Le Premier ministre Bernard Cazeneuve et le ministre de l'Intérieur Matthias Fekl se sont rendus à l'Élysée pour rejoindre François Hollande et faire un point sur la fusillade. Le chef de l'État s'exprimera après cette réunion de crise.

Ce drame survient à trois jours du premier tour de l'élection présidentielle, alors que la France, sous état d'urgence, a été confrontée depuis 2015 à une vague d'attentats jihadistes sans précédent ayant fait 238 morts.

► LE PARQUET ANTITERRORISTE OUVRE UNE ENQUÊTE

La section antiterroriste du parquet de Paris s'est saisie de l'enquête sur la fusillade. Cette enquête en flagrance a été confiée à la Section antiterroriste (SAT) de la Brigade criminelle et la Direction générale de la sécurité intérieure (DGSI), a précisé le parquet.

► "SOLIDARITÉ" DES POLITIQUES

"Hommage au policier tué sur les Champs-Élysées ce soir, pensées à sa famille. Solidarité avec ses collègues blessés et leurs proches", a tweeté le Premier ministre Bernard Cazeneuve.

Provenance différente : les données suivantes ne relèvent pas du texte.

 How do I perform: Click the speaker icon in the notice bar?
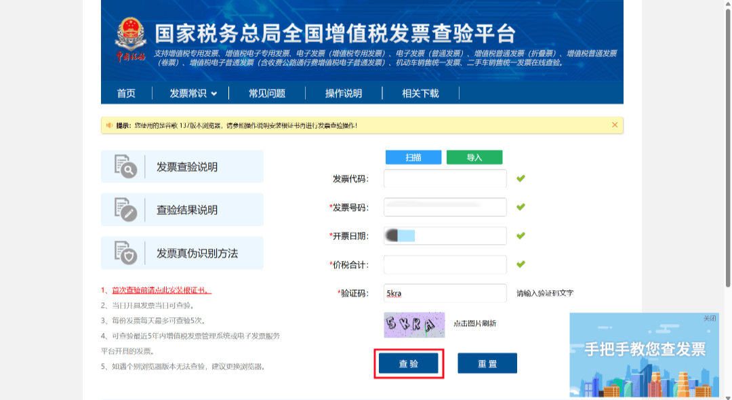(x=109, y=125)
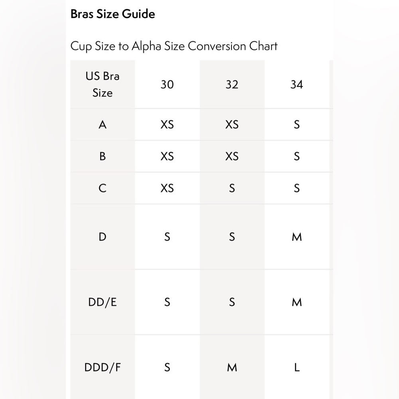
Task: Click the B cup row label
Action: (103, 156)
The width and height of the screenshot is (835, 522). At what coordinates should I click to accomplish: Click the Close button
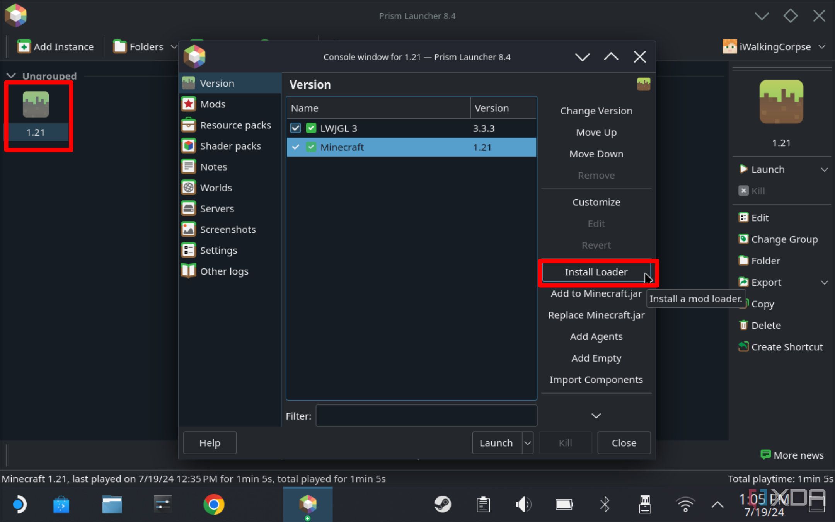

Alors que l'émission politique de France 2, "15 minutes pour convaincre", qui devait être le grand rendez-vous de la soirée, se poursuivait encore, Benoît Hamon a réagi sur Twitter. "Mes pensées vont au policier tué, à ses collègues blessés. Soutien total aux forces de l'ordre contre le terrorisme. #ChampsElysees", a écrit le candidat PS, le premier des onze à réagir.

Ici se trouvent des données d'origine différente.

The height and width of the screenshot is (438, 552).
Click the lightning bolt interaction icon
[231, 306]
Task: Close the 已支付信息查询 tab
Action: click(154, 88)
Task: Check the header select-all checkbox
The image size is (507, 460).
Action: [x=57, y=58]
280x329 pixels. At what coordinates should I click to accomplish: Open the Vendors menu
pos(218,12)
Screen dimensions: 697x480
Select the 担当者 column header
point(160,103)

Dans la foulée, plusieurs de ses adversaires ont également exprimé leur émotion.





► FILLON ET LE PEN SUSPENDENT LEUR CAMPAGNE

Marine Le Pen et François Fillon ont annulé jeudi soir leurs déplacements prévus vendredi. Marine Le Pen devait se rendre dans un refuge pour animaux à Montceau-les-Mines (Saône-et-Loire). "C'est bien sûr annulé", a indiqué Florian Philippot à l'AFP. François Fillon comptait rassembler une partie de son équipe de campagne à Chamonix, a-t-on appris de sources concordantes.

► TRUMP PARLE D'"ATTAQUE TERRORISTE"

De son côté, le président américain Donald Trump a immédiatement évoqué la piste terroriste, alors que les autorités françaises ne donnent aucune indication sur les raisons de la fusillade. "C'est une chose vraiment, vraiment terrible qui se passe dans le monde aujourd'hui. Mais il semble que ce soit une attaque terroriste", a affirmé le président républicain lors d'une conférence de presse conjointe avec le Premier ministre italien Paolo Gentiloni à la Maison Blanche.